Corporation (C Corp)is generally an established business that is larger in size and has multiple employees. C Corp businesses are independent and are liable for the actions and debts of the business. Corporations have costly administrative fees, complex tax, and legal requirements ("Choose Your Business Structure"). C Corp pays double taxes when the company makes a profit than when dividends are paid. The advantages are limited liability, ability to generate capital, corporate tax treatment, attractive to potential employees. The disadvantages are time and money, double taxing, and additional paperwork. I would not recommend C corp for Arcadia Sports as it seems to be a business smaller in side where only one owner participates in the day to day operations of the store. Arcadia Sports would not benefit becoming a C corporations and the company would have to pay expensive administrative fees, follow specific legal requirement, and pay double the tax.
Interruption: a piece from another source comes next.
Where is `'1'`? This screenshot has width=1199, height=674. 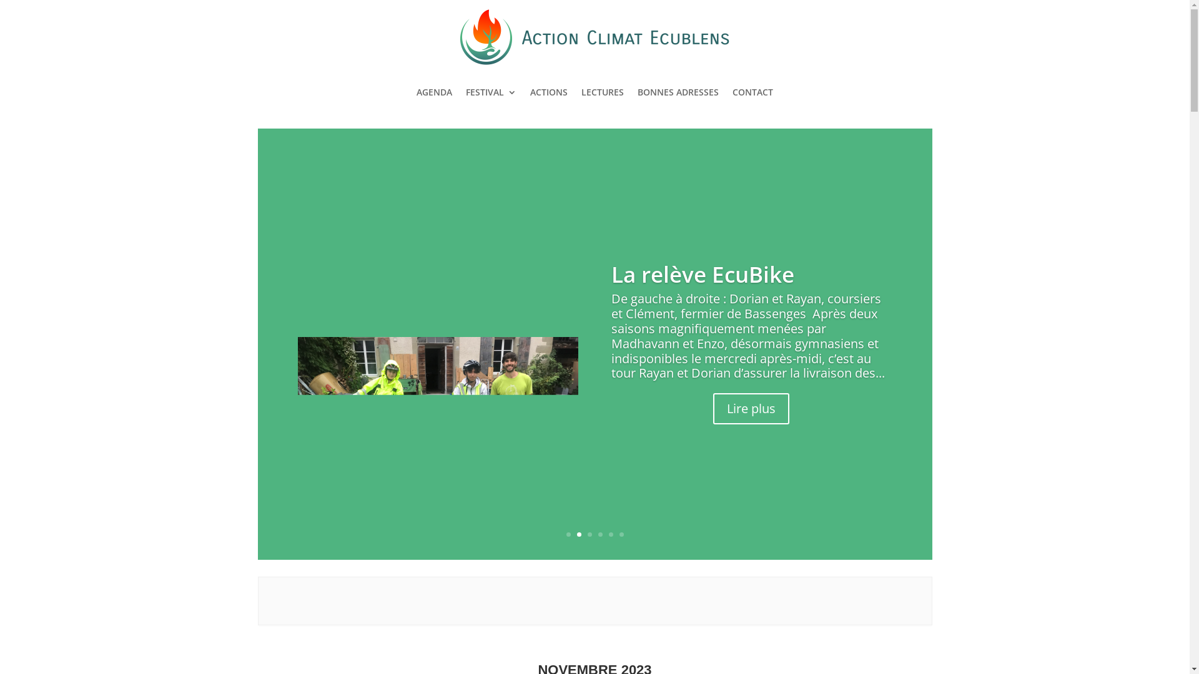
'1' is located at coordinates (567, 534).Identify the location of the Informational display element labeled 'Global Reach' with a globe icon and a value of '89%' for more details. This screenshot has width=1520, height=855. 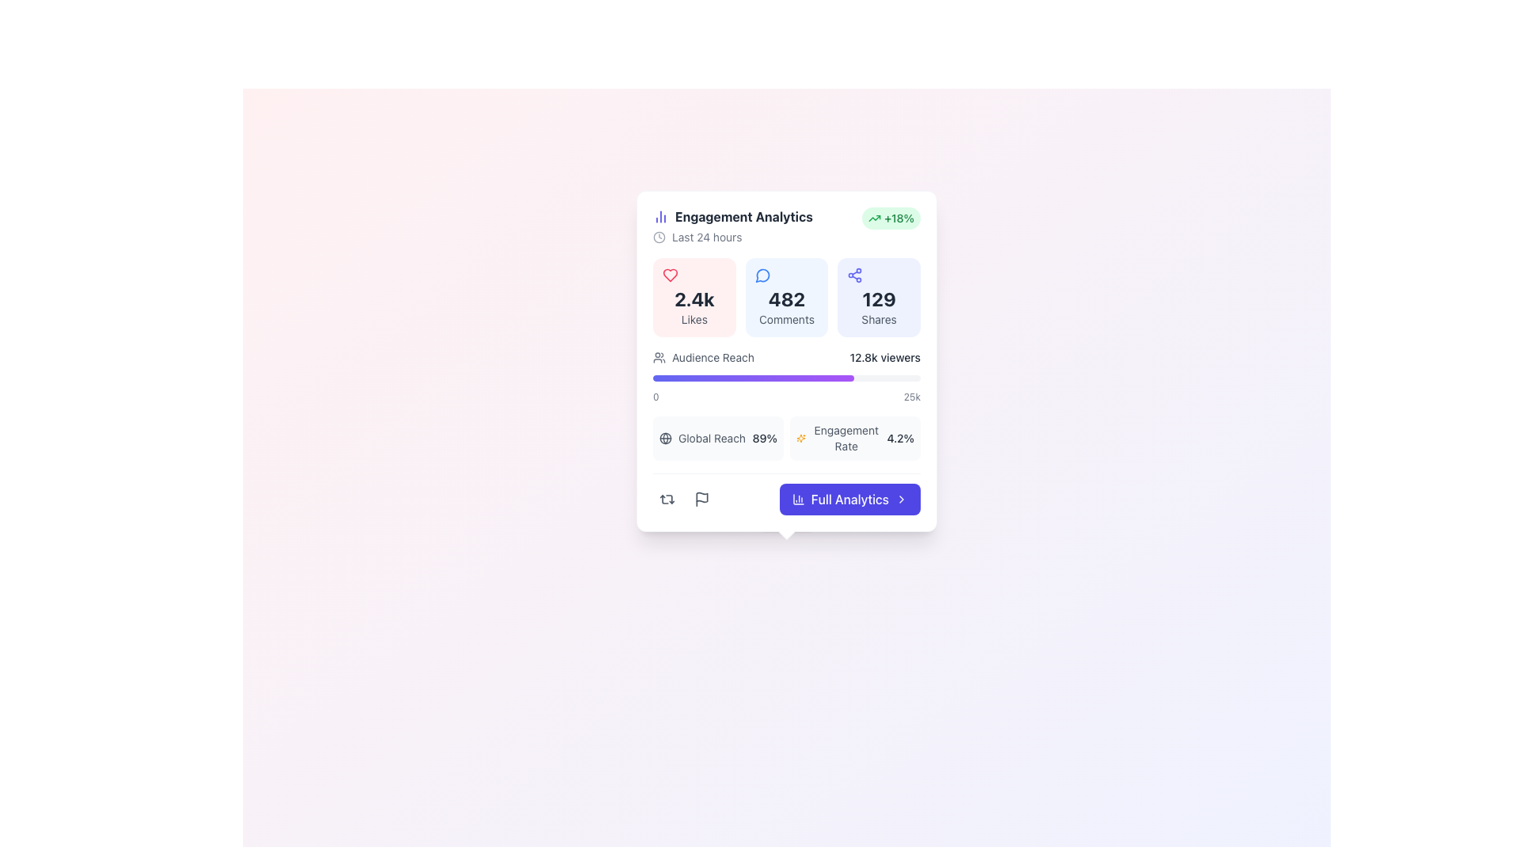
(717, 438).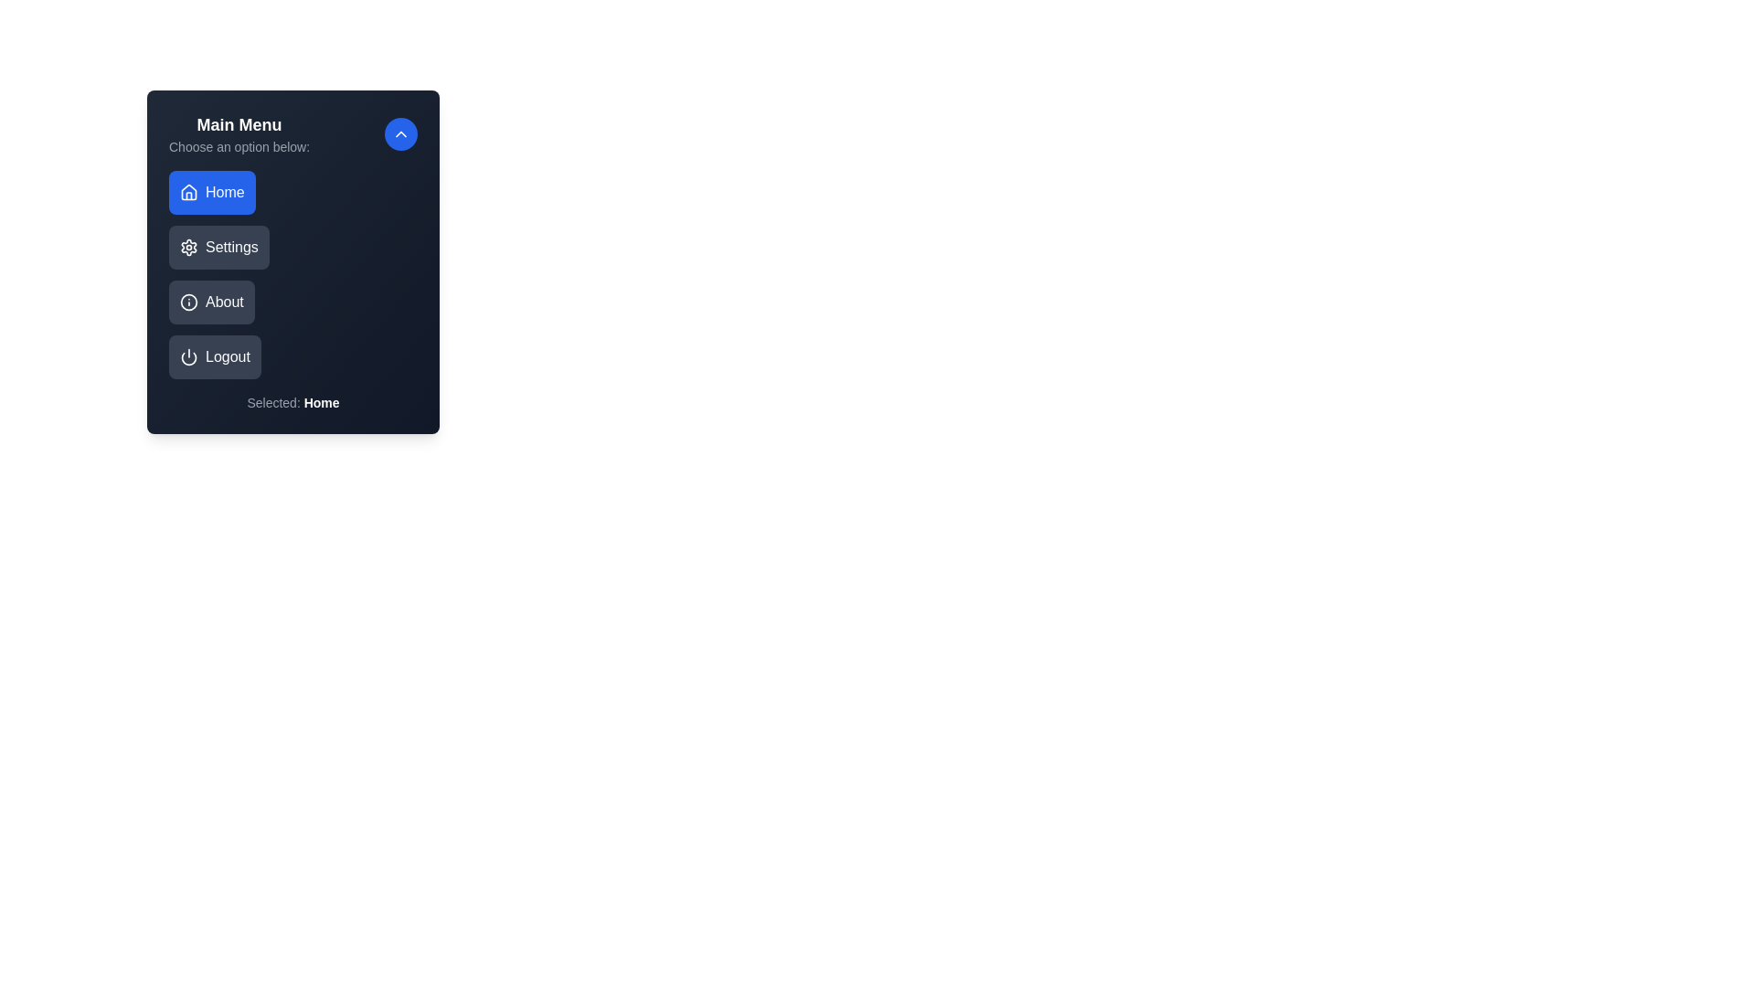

Limited Liability Company (LLC) offers the flexibility of a partnership while provides limited liability features of a corporation. Just like Sole Proprietorship, owner's file taxes on personal accounts and not as separate tax entity. LLC does require to choice business names that does not exist in the same state and it must be followed by LLC, file the article of organization, operating agreement that could benefit the partners, obtain license and permits, and announcement of the business ("Choose Your Business Structure"). The advantages are limited liability, when a business is sued or in debt, typically, the owners are not personally responsible, however to a limit such as wrongful acts. Less recordkeeping this means lower costs and operational ease. Sharing profits, the member of the company decide how the money is distributed among each other and at what percentage. The disadvantages are limited life and self-employed taxes. If a member decides to withdraw from business, the business is dissolved. The owner must either start a new LLC or include provisions in the operating agreement to prolong the life of the LLC if a member decides to leave the business ("Choose Your Business Structure"). Also, since LLC member are considered self-employed, they are responsible for the self-employed tax including contribution towards Medicare and Social Security. Arcadia Sports could benefit becoming LLC. Jeb and Josh would still be able to operate as partners; however the business will be protected again legal issies and they do not have to pay the double taxes. However, Jeb is having legal issues that may force him to lose his share or withdraw from Arcadia Sports. If this was to happen, the business is dissolved and Josh would have to start over.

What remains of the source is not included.